By Michael Hill --- Associated Press Writer
Reprinted from The Michigan Riparian, November 1997
 

"BIOLOGISTS BATTLE A PURPLE INVADER"

ALBANY, NY - Pretty purple flower. Pretty ugly behavior.

Purple loosestrife is blooming across the nation this month - and blooming, and blooming. As destructive as it is attractive, the shoulder-high weed with the distinctive vivid flower has frustrated wildlife workers for years.

Pulling, chopping, burning, flooding and poisoning haven't managed to control the plant. So government wildlife officials are trying another approach: bugs.

Loosestrife is a relentless invader, covering an estimated 100,000 acres nationwide and crowding out other wetland plants and animals. It is prolific in areas as small as roadside ditches and as large as the Montezuma National Wildlife Refuge in central New York.

The U.S. Fish and Wildlife service has dubbed it "Public Enemy No. 1" on federal lands.
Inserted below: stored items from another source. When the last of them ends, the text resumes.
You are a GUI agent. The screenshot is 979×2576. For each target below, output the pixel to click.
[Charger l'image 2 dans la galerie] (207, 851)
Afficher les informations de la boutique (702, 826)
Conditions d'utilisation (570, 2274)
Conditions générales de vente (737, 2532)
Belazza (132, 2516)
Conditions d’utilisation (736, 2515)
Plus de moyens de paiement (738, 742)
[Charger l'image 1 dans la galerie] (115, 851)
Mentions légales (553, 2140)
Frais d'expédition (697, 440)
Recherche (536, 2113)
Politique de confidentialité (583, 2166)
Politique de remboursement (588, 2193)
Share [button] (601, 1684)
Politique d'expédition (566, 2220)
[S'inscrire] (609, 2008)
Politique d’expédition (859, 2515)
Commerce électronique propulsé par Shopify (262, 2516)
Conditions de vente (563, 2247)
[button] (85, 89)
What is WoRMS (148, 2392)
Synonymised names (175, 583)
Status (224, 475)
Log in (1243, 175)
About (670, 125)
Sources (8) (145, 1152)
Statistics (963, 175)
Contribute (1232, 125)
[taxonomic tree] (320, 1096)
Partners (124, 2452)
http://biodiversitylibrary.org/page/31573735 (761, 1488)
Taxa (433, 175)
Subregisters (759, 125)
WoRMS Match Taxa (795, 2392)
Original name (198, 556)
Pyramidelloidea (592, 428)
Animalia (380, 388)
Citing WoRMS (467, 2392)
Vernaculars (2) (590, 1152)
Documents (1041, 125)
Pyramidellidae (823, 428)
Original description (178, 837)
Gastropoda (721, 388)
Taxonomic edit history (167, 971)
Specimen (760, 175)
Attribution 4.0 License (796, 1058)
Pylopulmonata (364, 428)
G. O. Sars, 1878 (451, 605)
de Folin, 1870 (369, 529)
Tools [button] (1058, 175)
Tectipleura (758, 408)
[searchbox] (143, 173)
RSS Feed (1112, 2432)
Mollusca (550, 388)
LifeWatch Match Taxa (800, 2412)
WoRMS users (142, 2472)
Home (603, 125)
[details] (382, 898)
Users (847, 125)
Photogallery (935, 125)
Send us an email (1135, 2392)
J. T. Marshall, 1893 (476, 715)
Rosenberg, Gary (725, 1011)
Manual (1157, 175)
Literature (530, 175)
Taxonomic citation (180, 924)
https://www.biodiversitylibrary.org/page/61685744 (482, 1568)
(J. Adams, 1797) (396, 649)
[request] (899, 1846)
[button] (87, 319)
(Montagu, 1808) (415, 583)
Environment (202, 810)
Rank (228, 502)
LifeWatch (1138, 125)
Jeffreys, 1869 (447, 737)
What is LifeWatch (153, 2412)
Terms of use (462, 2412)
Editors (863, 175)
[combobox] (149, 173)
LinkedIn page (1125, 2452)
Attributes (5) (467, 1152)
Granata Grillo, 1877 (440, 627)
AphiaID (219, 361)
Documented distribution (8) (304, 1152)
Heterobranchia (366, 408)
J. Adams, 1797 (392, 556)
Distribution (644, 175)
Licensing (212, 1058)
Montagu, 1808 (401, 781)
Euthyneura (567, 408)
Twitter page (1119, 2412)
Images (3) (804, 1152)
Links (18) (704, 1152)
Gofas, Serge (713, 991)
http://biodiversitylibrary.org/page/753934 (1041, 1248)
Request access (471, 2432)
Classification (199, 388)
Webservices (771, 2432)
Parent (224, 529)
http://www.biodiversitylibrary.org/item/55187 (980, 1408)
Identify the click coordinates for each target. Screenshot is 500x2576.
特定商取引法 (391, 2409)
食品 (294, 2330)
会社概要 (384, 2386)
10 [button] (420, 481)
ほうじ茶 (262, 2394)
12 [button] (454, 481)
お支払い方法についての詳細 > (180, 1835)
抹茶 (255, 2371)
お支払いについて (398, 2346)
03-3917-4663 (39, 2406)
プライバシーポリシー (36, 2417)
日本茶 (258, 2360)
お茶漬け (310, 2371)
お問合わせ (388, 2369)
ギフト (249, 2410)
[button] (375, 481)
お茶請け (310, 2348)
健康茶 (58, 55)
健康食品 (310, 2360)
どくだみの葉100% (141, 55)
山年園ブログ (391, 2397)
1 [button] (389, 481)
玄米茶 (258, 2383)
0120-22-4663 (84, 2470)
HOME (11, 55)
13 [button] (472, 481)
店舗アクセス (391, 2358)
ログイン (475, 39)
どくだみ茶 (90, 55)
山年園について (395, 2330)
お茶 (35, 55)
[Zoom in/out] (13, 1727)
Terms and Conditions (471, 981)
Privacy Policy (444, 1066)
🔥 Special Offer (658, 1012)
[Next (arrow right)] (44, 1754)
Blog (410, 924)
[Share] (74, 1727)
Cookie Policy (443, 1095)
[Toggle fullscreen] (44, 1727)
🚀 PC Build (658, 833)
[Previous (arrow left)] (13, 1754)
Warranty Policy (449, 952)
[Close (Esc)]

It is estimated that $45 million is lost each year on control efforts and damaged forage.

And the Nature Conservancy, a private environmental group, has listed the plant among its 12 least wanted "alien species," putting it in company with zebra mussels and brown snakes.

As part of the government's counter offensive, five species of loosestrife-eating beetles have been introduced in selected areas around the nation over the past four years. The species separately concentrate on leaf-eating, flowerchomping and root-boring - a hit-' em-high, hit-' em-low approach that appears to be working so far.

The beetles' diet consists only of purple loosestrife, so scientists hope to solve the problem without messy side effects.

"It is the perfect solution, if it works," said Bernard Blossey, a big-control specialist with Cornell University.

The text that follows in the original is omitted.